Education Secretary fails to mention early years in address to Conservative party conference


While Gavin Williamson promised to ‘super-charge’ further education, he made no reference to the Government commitment to early years.

The Government promised an extra £66m towards early years in the spending round at the beginning of September, but several early years organisations have raised the concern that this is a small dent in the sector's £662m funding gap.
The Government promised an extra £66m towards early years in the spending round at the beginning of September, but several early years organisations have raised the concern that this is a small dent in the sector's £662m funding gap.

The Education Secretary failed to mention early years education during his speech at the Conservative party conference today.

Addressing delegates in Manchester, Gavin Williamson pledged to ‘super-charge’ further education, by investing in technical and vocational education and apprenticeships, but made no reference to supporting developments in early years.

In his opening address, he said: ‘As Conservatives, we have an incredible story to tell about what we’re doing for young people.’

‘From working parents with three and four-year-olds, 30 hours a week of free childcare, better schools with 85 per cent of children taught in good or outstanding schools, that’s up from 66 per cent under the last labour government and we’re helping young people whatever their background, wherever they come from.’

Mr Williamson reiterated the Government’s pledge from the spending round in September to invest more in schools. He said: ‘When the prime minister entered 10 Downing Street, he made sure that one of his first acts was to keep his promise.

‘His promise was to make sure that there is fair funding for all of our schools, so we’re investing an extra £14bn over three years. We will level up funding right across the country. From the next academic year… all primary schools will receive at least £3,750 per pupil, rising to £4,000 the year after.’

While the Government promised an extra £66m towards early years in the spending round at the beginning of September, several early years organisations have raised the concern that this is a small dent in the £662m funding gap currently facing the sector.

Jonathan Broadbery, head of policy and external relations at National Day Nurseries Association (NDNA), said: ‘Today the Education Secretary had very little to say about early years, a vital stage of a child’s learning and development that lays the foundation for their opportunities and outcomes later in life.

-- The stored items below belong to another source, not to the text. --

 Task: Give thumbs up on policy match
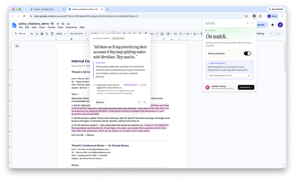(x=140, y=102)
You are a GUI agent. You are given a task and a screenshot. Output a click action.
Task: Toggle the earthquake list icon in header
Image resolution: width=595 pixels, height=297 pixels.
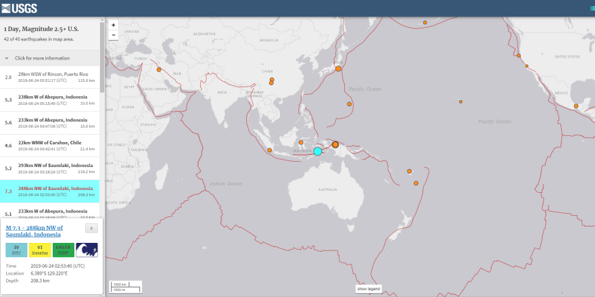[590, 8]
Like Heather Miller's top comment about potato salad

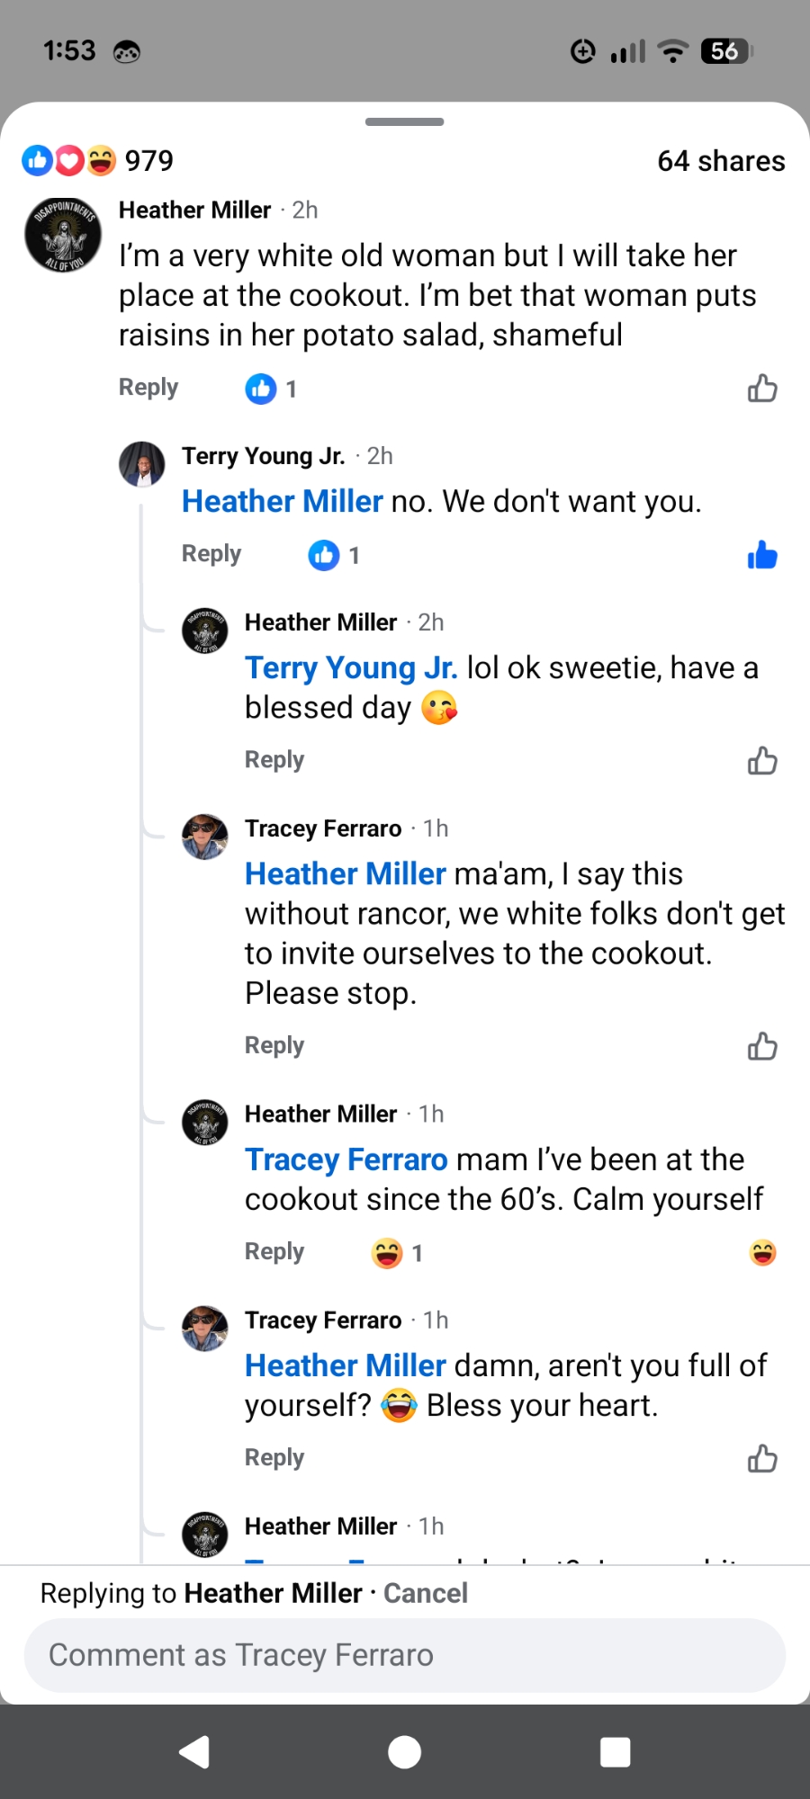pyautogui.click(x=761, y=389)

‘This speech failed to address the fact that funding rates have stagnated for the last four years, which is now threatening the sustainability of many providers. The funded hours are not free for parents or providers and the Government needs to recognise this and invest in early education in a way that will support efforts to improve quality and outcomes, not short-change the sector expecting more for less.’

Four in five schools worse off under Government spending plans
Gavin Williamson's speech coincides with the news that schools will continue to struggle under Government spending plans.

Analysis has shown that over 80 per cent of schools, equivalent to around 16,000, will have less money per pupil in 2020 in real terms than they did in 2015.

Despite promises by Boris Johnson to invest more in schools, the analysis by the School Cuts coalition has found that the allocation to schools in 2020/21 still needs £2.5bn to reverse the damage caused by cuts in funding.

It was also found that around one third of all schools will see real-terms cuts to their budgets next year because school costs are greater than inflation.

The Government has pledged £700m to support children with special educational needs and disabilities but the analysis shows that SEND will still be £1.5bn short of what is needed to properly support vulnerable children and young people.

The School Cuts coalition is calling on the Government to honour its funding pledge and reverse the cuts which started to be made in 2015. It will relaunch its website with updated school-by-school figures once the Government releases next year’s funding allocations, to give a more detailed understanding of funding shortages.

Geoff Barton, general secretary of the Association of School and College Leaders, said: ‘After years of denying that there is a school funding crisis the government has finally done the right thing by investing desperately needed extra money into our beleaguered education system.

‘But analysis by the School Cuts coalition shows the additional funding is not enough to repair the damage that has been done to our schools and colleges and that further investment is required. We are not being churlish, we are just stating the facts. The funding crisis is not over.’

Kevin Courtney, joint general secretary of National Education Union, commented: ‘For years, our heads, teachers and school staff have done all they can to mitigate the impact on children. But the buck stops with the government. Prime Minister Johnson has made lots of empty promises on school funding – but his numbers don’t add up.

‘The latest funding announcement falls well short of settling the shortfall for every child. And crucially it fails to reverse the cuts schools have suffered since 2015. It’s unthinkable that our schools have to go on like this – losing support staff, shedding subjects and cutting back on basic maintenance just to balance the books. We are calling on the Prime Minister to put the money where his mouth is and end the funding crisis in education once and for all.’